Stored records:
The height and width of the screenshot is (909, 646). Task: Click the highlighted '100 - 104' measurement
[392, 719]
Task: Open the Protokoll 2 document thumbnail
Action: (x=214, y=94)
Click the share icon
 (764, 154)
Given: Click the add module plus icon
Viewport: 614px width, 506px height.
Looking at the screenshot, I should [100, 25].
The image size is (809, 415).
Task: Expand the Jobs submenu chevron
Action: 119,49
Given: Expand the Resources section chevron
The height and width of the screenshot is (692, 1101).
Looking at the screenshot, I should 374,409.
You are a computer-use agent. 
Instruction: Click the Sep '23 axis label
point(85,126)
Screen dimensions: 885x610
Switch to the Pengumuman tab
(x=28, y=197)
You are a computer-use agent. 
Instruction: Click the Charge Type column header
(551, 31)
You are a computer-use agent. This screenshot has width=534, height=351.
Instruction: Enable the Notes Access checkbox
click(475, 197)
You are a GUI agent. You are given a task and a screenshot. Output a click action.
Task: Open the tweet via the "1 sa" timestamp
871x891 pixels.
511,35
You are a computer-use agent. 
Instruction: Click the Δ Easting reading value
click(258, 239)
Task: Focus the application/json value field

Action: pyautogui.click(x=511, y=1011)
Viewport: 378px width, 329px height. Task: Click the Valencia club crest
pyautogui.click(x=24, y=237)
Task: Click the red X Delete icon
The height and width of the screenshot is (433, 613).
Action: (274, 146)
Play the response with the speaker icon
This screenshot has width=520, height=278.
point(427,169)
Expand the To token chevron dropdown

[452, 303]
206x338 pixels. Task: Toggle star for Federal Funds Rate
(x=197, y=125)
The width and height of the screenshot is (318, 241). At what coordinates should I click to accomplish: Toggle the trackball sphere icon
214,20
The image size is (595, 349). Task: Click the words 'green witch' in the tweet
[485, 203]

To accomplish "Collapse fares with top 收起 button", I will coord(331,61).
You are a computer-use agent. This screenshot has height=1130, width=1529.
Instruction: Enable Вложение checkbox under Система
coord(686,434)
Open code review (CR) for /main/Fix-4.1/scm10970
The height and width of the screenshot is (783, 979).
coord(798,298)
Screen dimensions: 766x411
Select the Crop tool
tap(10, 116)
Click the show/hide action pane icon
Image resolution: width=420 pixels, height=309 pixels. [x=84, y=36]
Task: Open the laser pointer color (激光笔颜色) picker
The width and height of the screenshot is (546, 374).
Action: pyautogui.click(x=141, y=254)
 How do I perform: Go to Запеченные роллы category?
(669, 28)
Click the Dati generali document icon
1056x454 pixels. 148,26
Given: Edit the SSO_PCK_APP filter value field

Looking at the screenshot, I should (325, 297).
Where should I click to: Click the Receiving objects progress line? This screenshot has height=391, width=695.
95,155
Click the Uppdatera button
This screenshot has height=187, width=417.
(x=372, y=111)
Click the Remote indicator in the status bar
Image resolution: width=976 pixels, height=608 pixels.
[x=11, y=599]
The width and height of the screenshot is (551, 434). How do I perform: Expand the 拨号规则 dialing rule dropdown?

:: ASSIGNMENT ::
Each entry, from start to finish, must be restated exactly.

:: RESULT OF THIS EXERCISE ::
The height and width of the screenshot is (909, 646). Task: Click the highlighted '100 - 104' measurement
[392, 719]
Task: Open the Protokoll 2 document thumbnail
Action: (x=214, y=94)
Click the share icon
 (764, 154)
Given: Click the add module plus icon
Viewport: 614px width, 506px height.
Looking at the screenshot, I should [100, 25].
The image size is (809, 415).
Task: Expand the Jobs submenu chevron
Action: 119,49
Given: Expand the Resources section chevron
The height and width of the screenshot is (692, 1101).
Looking at the screenshot, I should 374,409.
You are a computer-use agent. 
Instruction: Click the Sep '23 axis label
point(85,126)
Screen dimensions: 885x610
Switch to the Pengumuman tab
(x=28, y=197)
You are a computer-use agent. 
Instruction: Click the Charge Type column header
(551, 31)
You are a computer-use agent. This screenshot has width=534, height=351.
Instruction: Enable the Notes Access checkbox
click(475, 197)
You are a GUI agent. You are given a task and a screenshot. Output a click action.
Task: Open the tweet via the "1 sa" timestamp
871x891 pixels.
511,35
You are a computer-use agent. 
Instruction: Click the Δ Easting reading value
click(258, 239)
Task: Focus the application/json value field

Action: pyautogui.click(x=511, y=1011)
Viewport: 378px width, 329px height. Task: Click the Valencia club crest
pyautogui.click(x=24, y=237)
Task: Click the red X Delete icon
The height and width of the screenshot is (433, 613).
Action: (274, 146)
Play the response with the speaker icon
This screenshot has width=520, height=278.
point(427,169)
Expand the To token chevron dropdown

[452, 303]
206x338 pixels. Task: Toggle star for Federal Funds Rate
(x=197, y=125)
The width and height of the screenshot is (318, 241). At what coordinates should I click to accomplish: Toggle the trackball sphere icon
214,20
The image size is (595, 349). Task: Click the words 'green witch' in the tweet
[485, 203]

To accomplish "Collapse fares with top 收起 button", I will coord(331,61).
You are a computer-use agent. This screenshot has height=1130, width=1529.
Instruction: Enable Вложение checkbox under Система
coord(686,434)
Open code review (CR) for /main/Fix-4.1/scm10970
The height and width of the screenshot is (783, 979).
coord(798,298)
Screen dimensions: 766x411
Select the Crop tool
tap(10, 116)
Click the show/hide action pane icon
Image resolution: width=420 pixels, height=309 pixels. [x=84, y=36]
Task: Open the laser pointer color (激光笔颜色) picker
The width and height of the screenshot is (546, 374).
Action: pyautogui.click(x=141, y=254)
 How do I perform: Go to Запеченные роллы category?
(669, 28)
Click the Dati generali document icon
1056x454 pixels. 148,26
Given: Edit the SSO_PCK_APP filter value field

Looking at the screenshot, I should (325, 297).
Where should I click to: Click the Receiving objects progress line? This screenshot has height=391, width=695.
95,155
Click the Uppdatera button
This screenshot has height=187, width=417.
(x=372, y=111)
Click the Remote indicator in the status bar
Image resolution: width=976 pixels, height=608 pixels.
[x=11, y=599]
The width and height of the screenshot is (551, 434). How do I perform: Expand the 拨号规则 dialing rule dropdown?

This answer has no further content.